Texto de leitura:
+ + +
João Brites tinha seis anos e chorou duas vezes durante o Mundial de Espanha, em 1982. Primeiro quando a selecção brasileira – com os melhores jogadores da altura e favoritíssima à vitória – foi eliminada pela Itália. Depois, quando uma prima a quem lhe tinha saído o cromo do italiano Paolo Rossi decidiu trocá-lo com outro primo. “Era o mais difícil de sair”, diz ao PÚBLICO, agora com 38 anos. Podem ser pequenos rectângulos de 4x6 centímetros, mas o seu poder é imenso.

A pouco mais de uma semana para o pontapé de saída do Campeonato do Mundo do Brasil, a colecção de cromos da Panini já está nas bancas e nos quiosques já se pergunta pelas “carteirinhas”.

A edição do Mundial deste ano promete bater recordes de vendas para a empresa italiana. O Brasil já é o maior mercado para as colecções de cromos da Panini e como país organizador da competição é muito provável que as vendas disparem ainda mais.

Em 2010, foram vendidas no Brasil 220 milhões de saquetas de cromos para a caderneta do Mundial da África do Sul, ultrapassando a Alemanha como mercado número um, de acordo com a Reuters. “Desta vez, esperamos que as vendas sejam 50% mais elevadas”, afirmou à agência o dirigente da organização dos proprietários de quiosques de São Paulo, José António Mantovani.
+ + +
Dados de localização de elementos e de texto
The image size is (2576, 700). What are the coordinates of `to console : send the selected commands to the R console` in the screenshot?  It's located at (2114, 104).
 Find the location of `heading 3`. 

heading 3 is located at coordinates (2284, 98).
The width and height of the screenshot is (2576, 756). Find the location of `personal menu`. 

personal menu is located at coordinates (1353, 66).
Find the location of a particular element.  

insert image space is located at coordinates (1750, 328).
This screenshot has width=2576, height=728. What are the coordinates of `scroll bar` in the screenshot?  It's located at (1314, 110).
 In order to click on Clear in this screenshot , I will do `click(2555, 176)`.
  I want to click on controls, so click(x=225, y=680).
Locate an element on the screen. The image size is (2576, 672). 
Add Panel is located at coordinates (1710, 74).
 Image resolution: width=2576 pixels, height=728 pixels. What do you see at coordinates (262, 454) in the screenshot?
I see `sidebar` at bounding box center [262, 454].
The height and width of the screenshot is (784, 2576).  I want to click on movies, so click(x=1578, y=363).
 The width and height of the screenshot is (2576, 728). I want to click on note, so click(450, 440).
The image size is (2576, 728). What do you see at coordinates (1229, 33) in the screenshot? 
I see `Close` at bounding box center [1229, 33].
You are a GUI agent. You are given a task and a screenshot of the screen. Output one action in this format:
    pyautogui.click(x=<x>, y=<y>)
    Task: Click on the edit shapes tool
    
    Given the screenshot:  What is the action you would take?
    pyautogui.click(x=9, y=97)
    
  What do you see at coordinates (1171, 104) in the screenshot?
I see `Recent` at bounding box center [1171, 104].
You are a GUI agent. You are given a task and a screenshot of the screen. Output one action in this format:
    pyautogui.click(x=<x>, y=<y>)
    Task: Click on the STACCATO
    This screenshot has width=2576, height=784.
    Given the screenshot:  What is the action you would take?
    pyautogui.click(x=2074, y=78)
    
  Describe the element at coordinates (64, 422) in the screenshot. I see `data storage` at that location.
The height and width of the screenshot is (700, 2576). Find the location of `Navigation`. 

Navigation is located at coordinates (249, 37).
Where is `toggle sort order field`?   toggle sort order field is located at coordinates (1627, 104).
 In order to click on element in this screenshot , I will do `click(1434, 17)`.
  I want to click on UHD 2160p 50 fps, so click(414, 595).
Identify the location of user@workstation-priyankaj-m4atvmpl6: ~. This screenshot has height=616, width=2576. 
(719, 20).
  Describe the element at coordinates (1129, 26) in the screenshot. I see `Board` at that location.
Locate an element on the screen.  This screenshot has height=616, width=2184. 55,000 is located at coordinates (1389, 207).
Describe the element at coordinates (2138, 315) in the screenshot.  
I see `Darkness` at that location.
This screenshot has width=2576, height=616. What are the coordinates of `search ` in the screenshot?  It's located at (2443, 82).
+ + +
Complete o seguinte:
1 - No texto sobre os cromos do Mundial, quantas saquetas de cromos se venderam no Brasil em 2010 para a caderneta do Mundial da África do Sul?
2 - Prolongue o texto sobre os cromos do Mundial a partir do ponto em que termina.

Respostas por tarefa:
1 - 220 milhões de saquetas.

2 -
A notícia recente do assalto a uma carrinha de distribuição que transportava nada menos do que 300 mil cromos no Rio de Janeiro fez estalar o pânico entre os coleccionadores. A Panini teve mesmo de publicar um comunicado a assegurar que a distribuição de cromos na cidade não ficou comprometida.

Mas a corrida aos cromos é praticamente global e a paixão é tanta que pode levar a alguns exageros. Na Colômbia, um professor foi acusado de ficar com os cromos que confiscava aos alunos, levando mesmo à abertura de uma investigação pela autoridade regional de educação de Bucaramanga.

O difícil Rossi
Desde o Mundial de 1970 no México que a empresa de Modena (Itália) faz colecções para a competição. Ao longo desse tempo as cadernetas foram mudando, sempre no sentido de aumentar o número de cromos. Basta dizer que em 1970, eram 250 os cromos à disposição e agora, em 2014, a colecção tem nada mais, nada menos do que 639.

É precisamente devido à extensão da colecção que surgem os “dramas” dos fãs. Durante os primeiros tempos, os cromos que vão saindo têm todos lugar na caderneta, mas à medida que a colecção vai ficando completa começam a surgir os odiados repetidos.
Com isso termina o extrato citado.